I znów zniechęciłam się do kościoła i to właśnie przez śpiewanie. W niedzielę przyszłam do kaplicy 5 minut przed czasem, ludzie siedzą i czekają na cud. Może coś zaśpiewamy – spytałam, a nasz kościelny w odpowiedzi huknął na mnie – przypominam, że tu jest kościół nie dyskoteka. Pewnie pomyślał, że zaintonuję ” oczy zielone ” . Więc mówię – jest maj i można gdzie się da śpiewać pieśni Maryjne i zaczęłam – ” Z dawna Polski tyś królową ” , ludzie dołączyli. Zaśpiewaliśmy dwie zwrotki i wszedł ksiądz, więc zamilkłam. Ponieważ ksiądz po przyjściu ma dość dużo krzątaniny, uważam, że powinien powiedzieć – śpiewajcie dalej, a on nic. Więc znów cisza. Jak już się przygotował to zaczął śpiewać – Chwalcie łąki umajone. Ten śpiew to były kościelne lamenty. Dlaczego w naszym kościele nie potrafią się z niczego cieszyć? Wiecznie płaczą. Przecież to jest radosna pieśń. To nie na moje nerwy. Wierzyć mi się nie chce, że z naszymi księżmi jesteśmy z tej samej parafii. Jak chodziłam do mojego kościoła parafialnego to młodzi księża zaczynali od rozśpiewania kościoła. Niedzielna msza poranna zaczynała się 15 minut przed godziną 8 i te 15 minut to były śpiewy, tak więc jak ksiądz wchodził żeby rozpocząć mszę to kościół już go witał gromkim śpiewem. Pamiętam kiedyś mszę prowadził u nas biskup Piszcz; on ma taki cieniutki głosik a nasz kościół odpowiadał mu jak dzwon na dzwonnicy. Tu u nas w DPSie są młodzi księża a nudni niemiłosiernie. Dlatego właśnie mnie to bardzo zniechęca. Jedynie co mnie ździebełko pocieszyło, to to że ksiądz udzielił reprymendy Janowi, czyli kościelnemu, za niewłaściwe zachowanie się w stosunku do wiernych i za złe wykonywanie swoich obowiązków. Tę reprymendę słyszeli wszyscy przez nasze głośniki, i to przez źle spełniony obowiązek Jana – Jan nie wyłączył mikrofonu i ta ostra dyskusja szła przez mikrofon. To było jak dalszy ciąg nabożeństwa. Janowi to się należało naprawdę, jak on wszystkich ćwiczy to aż wstyd.

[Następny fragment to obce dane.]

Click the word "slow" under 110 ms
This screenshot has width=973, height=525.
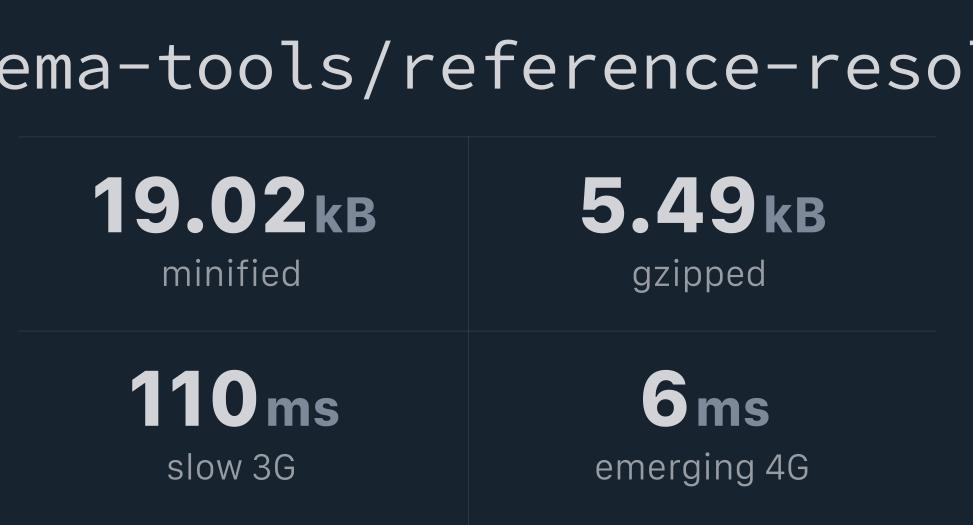[204, 467]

W czwartek mieliśmy spotkanie z panią dyrektor. Na to spotkanie przyszło dużo ludzi i po raz pierwszy od dłuższego czasu było o czym mówić. Dowiedzieliśmy się, że nasza coroczna majówka będzie 15 maja, że będą organizowane wycieczki w okolice naszego miasta, że będą wyjazdy do zaprzyjaźnionych domów opieki. Dowiedzieliśmy się która część domu podlega któremu z pracowników socjalnych żeby w razie czego wiedzieć do kogo się zwracać. Pani dyrektor przypomniała o zakazie palenia papierosów w pokojach i że za wszystkie szkody wyrządzone przez palenie będą odpowiadać ci którzy te szkody wyrządzili. Ta odpowiedzialność będzie bardzo konkretna bo finansowa. Że będzie rygorystyczne podejście do osób nadużywających alkohol, włącznie ze zmianą miejsca pobytu. Znów padła dziwna propozycja utworzenia rady mieszkańców przez osoby chętne. Dlatego dziwna, że w czasie kiedy trzeba było pilnować za wszelką cenę żebym to ja nie weszła do takiego samorządu , to kierownictwo potrafiło na jednym spotkaniu wyłonić chętnych i zorganizować wybory. Natychmiast były przygotowane karty do głosowania, powołano komisję skrutacyjną i wybrani członkowie uformowali tę radę. A teraz od 10 lat słyszę tylko – może ktoś chciałby, jeśli tak to proszę przyjść do działu socjalnego i zgłosić siebie albo nawet kogoś. Pamiętam jak kiedyś próbowano wyłonić radę i jeden z mieszkańców zgłosił mnie, choć mnie nie było na tym zebraniu. natychmiast zebranie przerwano. A dzisiaj same trudności bo jeśli nawet ktoś chce wejść w skład rady to głupio jemu samemu zgłaszać swoją kandydaturę. Czyli, że działa to na zasadzie – i chciałabym i boję się; a tak w ogóle to lepiej żeby tego samorządu mieszkańców nie było, bo jaki on by nie był to tylko utrudniałby pracę dyrekcji. Tak więc temat samorządu zaniechano, jak zwykle zresztą. Ludzie zaczęli wylewać swoje żale i o dziwo nie było żadnego odczytu wygłaszanego przez pana Jana, jak to było w zwyczaju.. Tak więc wystarczyła jedna reprymenda żeby stonować delikwenta. Przez wiele lat ludzie śmieli się z jego wykładów a on ciągle nadawał aż wreszcie zaprzestał, a ja jak zwykle swoim wyjściem, zademonstrowałam zakończenie zebrania. bo byłoby już samo marudzenie i przedłużanie na siłę.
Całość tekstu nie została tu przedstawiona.